24.12.2022
Weihnachten 2022 – Das Geheimnis unserer Welt

Es gehört zu meinen schönsten Kindheitserinnerungen, wenn wir in der Kirche am Heiligabend das Krippenspiel aufgeführt haben. Ich war jedes Jahr dabei, da meine Mutter meist das Krippenspiel mit den Kindern einübte. Später fuhr ich oft mit ihr von einer Kirche zur Nächsten, um in jedem Ort der Umgebung den Heiligen Abend zu feiern. Meist war irgendein Kind krank und ich hatte die Aufgabe seine Rolle zu übernehmen. Es war schön, die Stimmung der Weihnacht von einer Kirche zur anderen zu tragen. Die Geschichte war immer ähnlich und wurde in vielen Varianten gespielt. Eines blieb sich immer gleich. Das Bewusstsein, das in diesem Kind etwas Besonderes mit unserer Welt geschehen ist.

Ein Kind wurde geboren. Vermutlich in einem Stall, da scheinbar kein anderer Ort seine Mutter aufnehmen wollte. Ein Stern soll seine Geburt angekündigt haben.

Unsere Bibel erzählt davon aus unterschiedlichen Blickwinkeln mehrere Geschichten. Die eine erzählt von den Hirten, denen die Engel die Geburt eines Kindes im Stall verkünden und den Frieden auf Erden, der mit ihm beginnt. Die andere erzählt von den Weisen aus dem Morgenland, denen ein Stern den König der Welt ankündigt und den sie irrtümlicherweise zuerst im Palast des Königs Herodes vermuten.

Was erzählen diese Geschichten? Für mich zum ersten, das Gott, dessen Propheten zu den Völkern gesprochen haben, in die Wirklichkeit jener Hirten und Weisen eintritt. Sie machen sich auf den Weg und sehen dieses Kind in seiner Krippe. Es ist ein Kind und soll der Heiland der Welt sein. Der Heiland? Wir benutzen dieses Wort in unserem Alltag nicht. Der Ruf nach Führern, nach den Regierenden, ist uns da eher vertraut. Menschen, die vorangehen und oft sagen, wo es lang gehen soll. Die mit Macht ihre Ziele setzen und anstreben.

Der Heiland ist etwas anderes. Die Bibel erzählt von ihm als dem, der die Verletzungen heilt, der Wege aus den Verirrungen zeigt. Der, der von dem Geheimnis der Welt und seiner Gegenwart redet. Oder einfacher gesagt, der uns auf Gottes Gegenwart in dieser Welt hinweist.

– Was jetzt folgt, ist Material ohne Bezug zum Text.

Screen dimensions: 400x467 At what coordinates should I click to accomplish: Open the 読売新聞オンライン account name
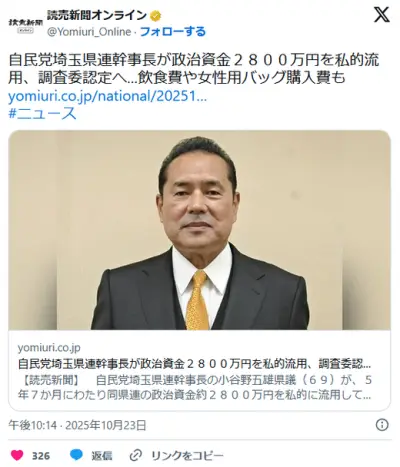point(97,15)
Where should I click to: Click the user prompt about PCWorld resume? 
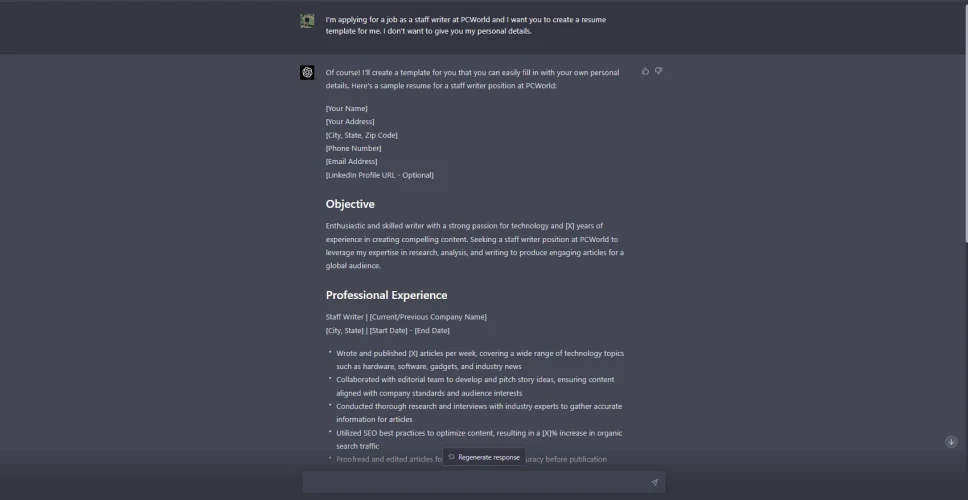(x=465, y=25)
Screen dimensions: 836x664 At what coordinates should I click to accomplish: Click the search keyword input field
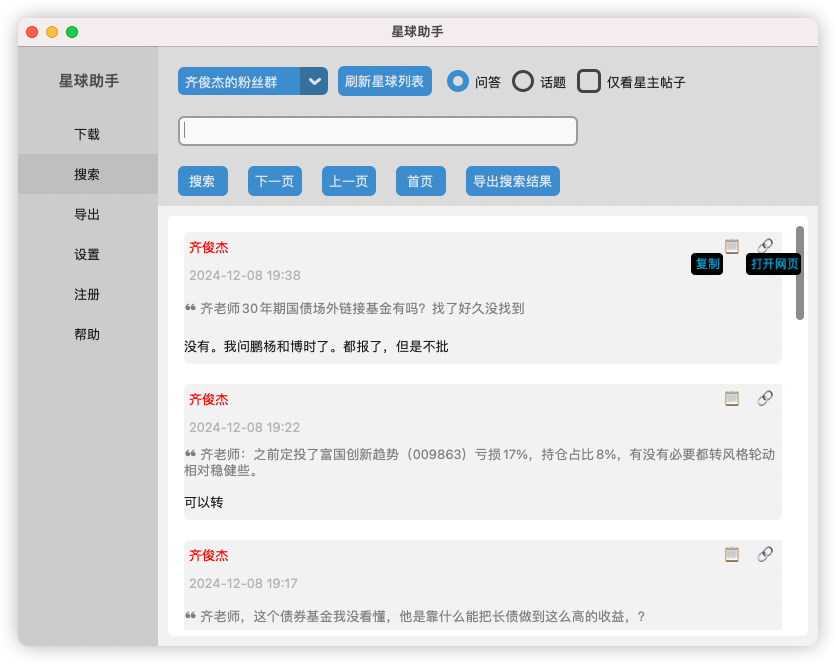coord(377,130)
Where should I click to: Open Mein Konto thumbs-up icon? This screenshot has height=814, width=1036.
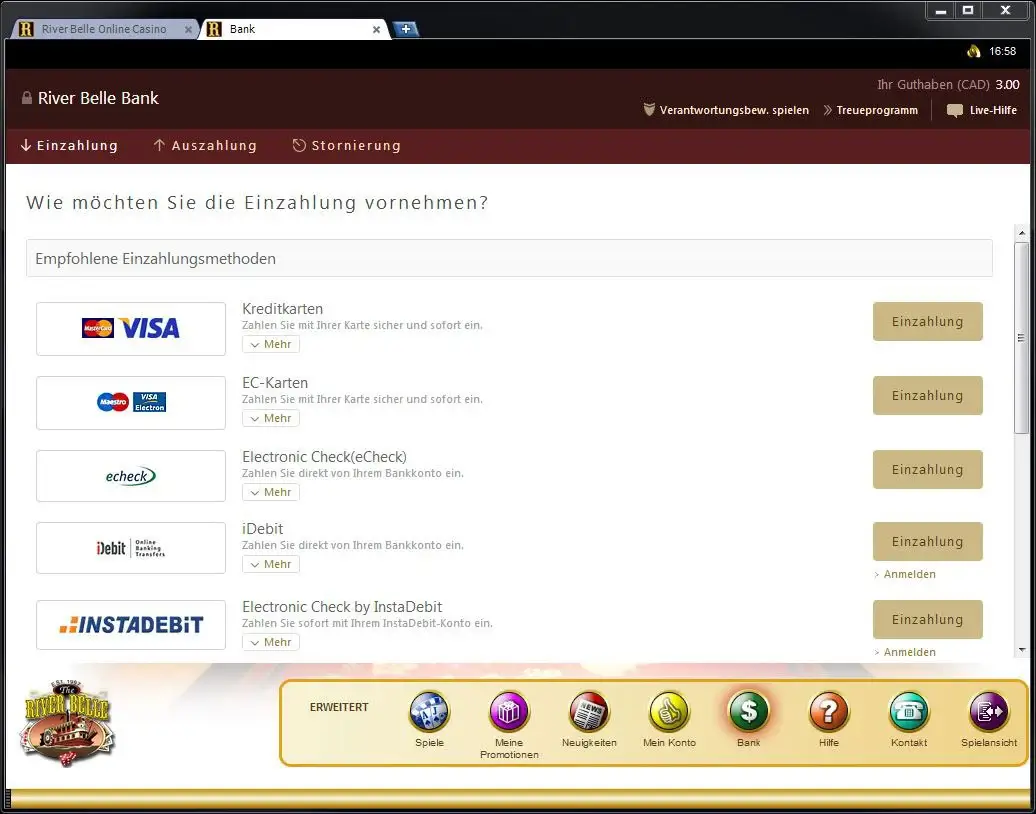point(669,712)
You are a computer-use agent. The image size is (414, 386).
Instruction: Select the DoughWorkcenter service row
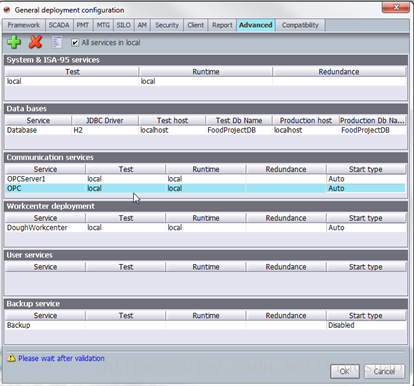pyautogui.click(x=206, y=228)
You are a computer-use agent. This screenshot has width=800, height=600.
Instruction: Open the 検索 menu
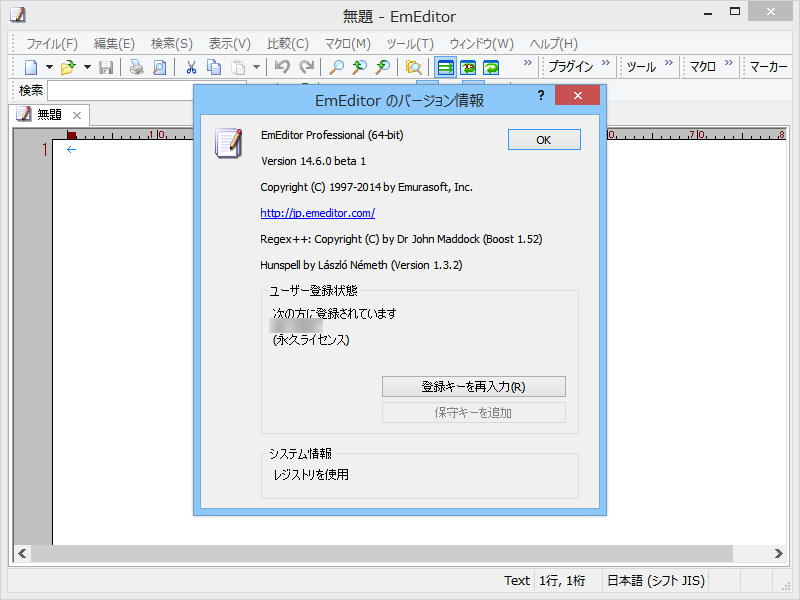170,43
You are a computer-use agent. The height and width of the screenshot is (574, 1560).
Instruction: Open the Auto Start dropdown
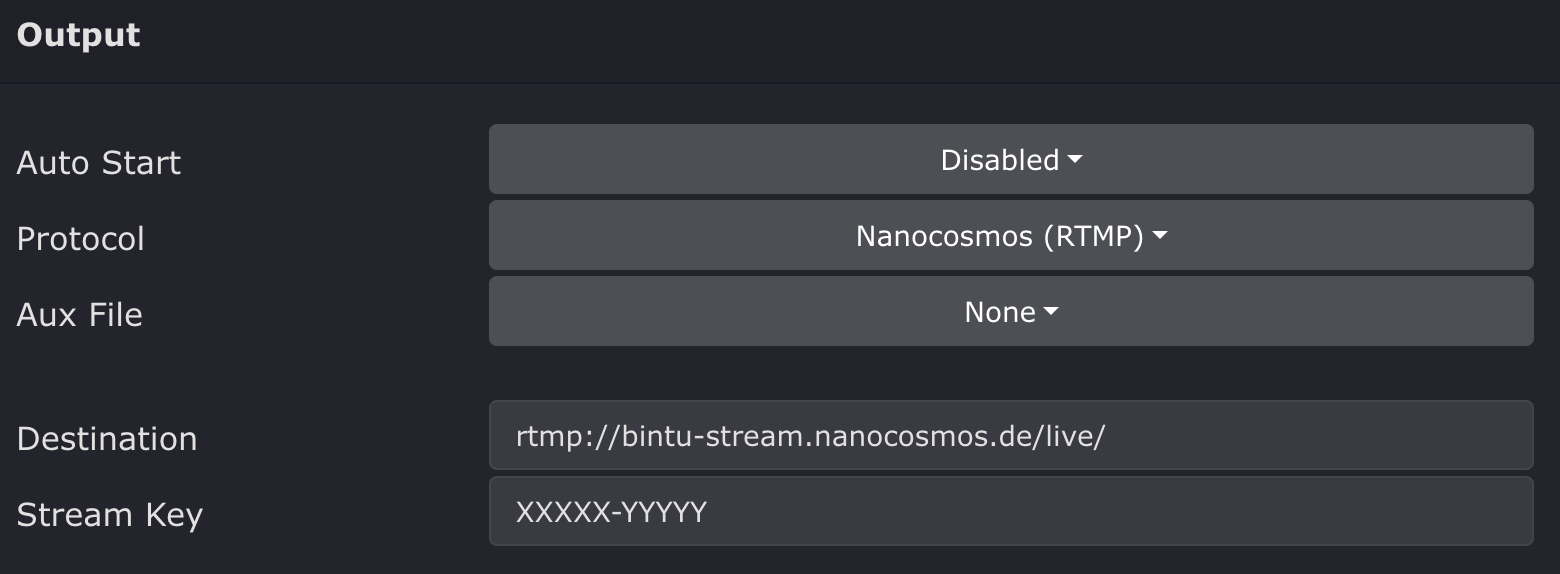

Die Hirten sehen in dem Kind ein Zeichen der Hoffnung. Die Weisen sind als Suchende einem Stern gefolgt. Geschichten, die mich berühren. Abends gehe ich gern in unserem Garten umher. Ich schaue nach den Sternen. Nach dem Nordstern und dem Großen Wagen. Der Große Wagen wandert um den Nordstern herum. Je nach Jahreszeit kann man an ihm die Zeit ablesen. Zeit, die vergeht und doch etwas beruhigend Kontinuierliches hat. Die Sterne sind in Bewegung. Es macht mich demütig im Angesicht der Zeit, die vergeht und doch jeden Tag ein Geschenk ist. Die Sterne bringen mich auf einen Weg, wie die Weisen in der Weihnachtsgeschichte, auf der Suche nach dem Geheimnis der Welt.

Das Besondere an Weihnachten ist für mich, dass sich das Geheimnis der Welt in einem Kind zeigt. Uns Menschen als Mensch. Die Bibel beginnt genauso: „Und Gott schuf den Menschen zu seinem Ebenbild, und schuf sie als Mann und Frau.“ Weihnachten erinnert mich an unsere Aufgabe. Nicht den Göttern sollen wir gleich werden und mit überirdischen Fähigkeiten die Welt versuchen zu retten. Keine Superhelden, die die Welt entweder bedrohen oder im Kampf gegen das Böse stehen. Nein, das Kind in der Krippe erinnert in seiner Zartheit und Verletzlichkeit an die Verletzlichkeit Gottes, dessen Ebenbild wir Menschen sind. Wir können lieben, wie er seine Welt liebt. Wir können uns neue Anfänge schenken, wie er neue Anfänge schenkt. Abseits des Erwarteten. In einen Stall kommt der König der Welt. Es ist meine Befreiung aus den Zwängen von Erwartungen und Forderungen, die mir in der Krippe ihr Lächeln schenkt. Ein Gedanke, der mich seit meiner Kindheit begleitet.